Canadian Oil Sands’s patchy record in meeting earnings targets also appears to weaken Kubik’s hand. His company, with fewer than 50 employees, has missed adjusted-earnings-per-share estimates in seven of the past eight quarters. That compares with four out of eight misses for Suncor.
“Whenever Canadian Oil Sands comes out with guidance, the presumption is that it will not be met,” said Randy Ollenberger, an analyst at BMO Capital Markets in Calgary. “When Suncor comes out with guidance, the expectation is that they will meet or beat guidance.”
Suncor is seeking to increase its Syncrude stake to 49 percent from 12 percent, which would make it the largest shareholder. The second-largest owner is Exxon Mobil Corp.-affiliate Imperial Oil, which holds 25 percent and operates Syncrude. The other four owners are Murphy Oil Corp., Sinopec Group, Japan’s MocalEnergy Ltd. and Cnooc Ltd. through its Canadian subsidiary Nexen Energy.
Suncor spokeswoman Sneh Seetal reiterated comments from Williams’s Dec. 15 letter to Canadian Oil Sands shareholders that highlighted the premium they would earn by tendering their shares to Suncor as well as the lower risk of owning shares in a larger, more diversified company.
The struggle will continue into next month after the Alberta Securities Commission ruled that shareholders have until Jan. 4 to tender their stakes. To get control, Suncor needs two-thirds of the stock. Suncor has extended its bid until Jan. 8 and reminded investors on Dec. 15 of its offer of 0.25 Suncor share for each Canadian Oil Sands share.
Canadian Oil Sands shares fell 2 cents to C$8.33 at 1:13 p.m. in Toronto, while Suncor dropped 13 cents to C$35.71. The Suncor bid currently represents a 7.2 percent premium to Canadian Oil Sands shares.
Kubik aims to turn things around and emphasized the opportunities for shareholders of keeping the company independent.

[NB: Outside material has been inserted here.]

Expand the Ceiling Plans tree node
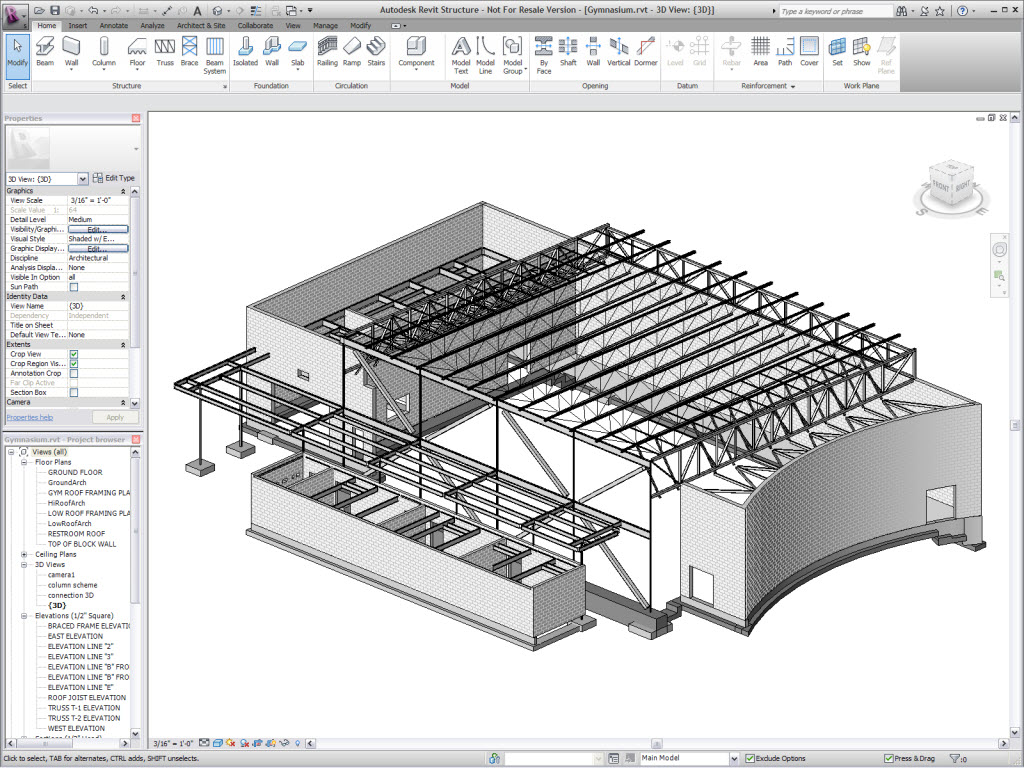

The company will generate C$338 million of free cash flow with operating expenses of about C$37 a barrel, he told analysts on a call on Nov. 30 when the budget and outlook for 2016 was released.
“Our shareholders bought Canadian Oil Sands knowing it was levered to the price of oil, has 46 years of reserves and a strong dividend track record,” Kubik said in an e-mailed response to a request for comment. “The principles on which they made their investment decision remain sound. The new era of lower cost operations is underway.”

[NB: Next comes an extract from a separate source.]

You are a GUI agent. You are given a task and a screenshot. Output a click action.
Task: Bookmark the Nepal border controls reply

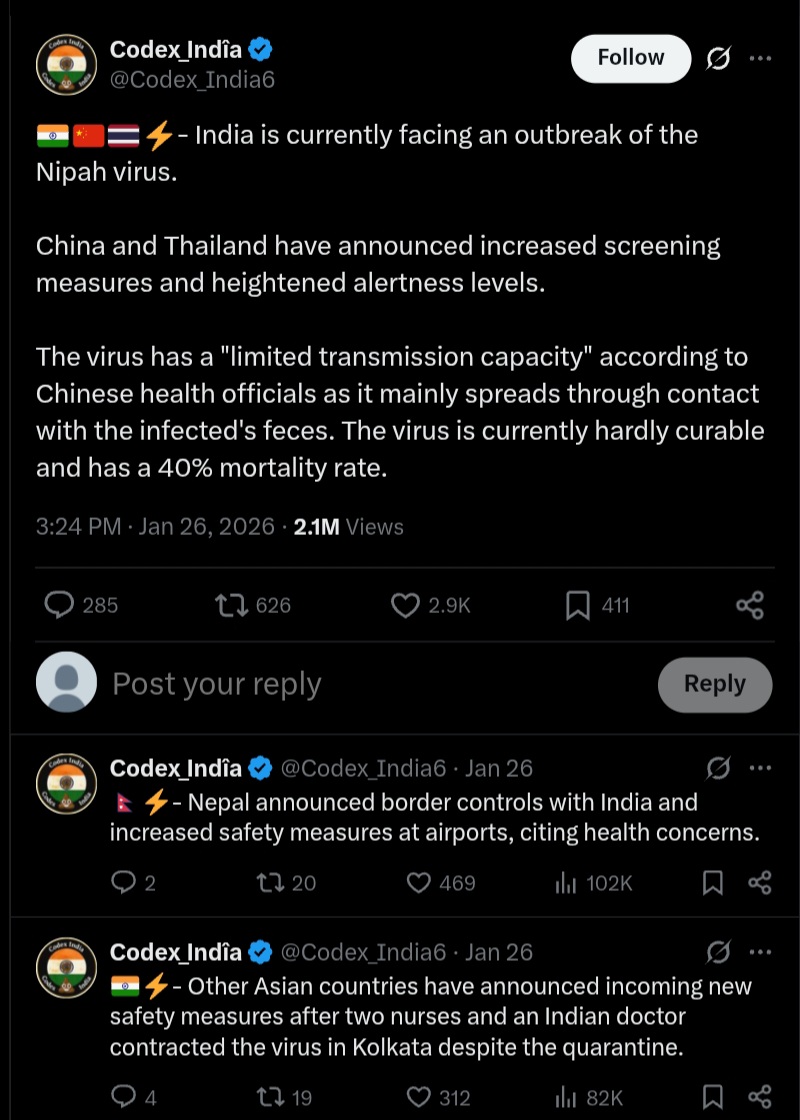(x=712, y=883)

The best shareholders can hope for if Canadian Oil Sands remains independent is an improvement in operational reliability that would boost production and cash flow without requiring new capital, Ollenberger said. No analysts give Canadian Oil Sands a buy rating, while 12 say hold the stock and four recommend selling. Suncor has 15 buy ratings, 10 holds and one sell.
Canadian Oil Sands is on track for a fifth straight year of production declines, while cash flow per share over the past 12 months has trailed the 16 largest Canadian oil and gas producers, according to data compiled by Bloomberg. The company also slashed its dividend late last year to 5 cents from 35 cents, while Suncor raised its payout this year to 29 cents from 28.
Canadian Oil Sands, which has C$2 billion in outstanding debt, also is causing bondholders concerns. Moody’s Investors Service placed the company under review for a downgrade. Its currently rated Baa3, one step above non-investment grade.
“When there’s been so many years of underperformance, you can’t bake any enhanced performance into any of the numbers we look at and that’s what has brought us to this negative outlook for them,” said Terry Marshall, a senior vice president at Moody’s in Canada.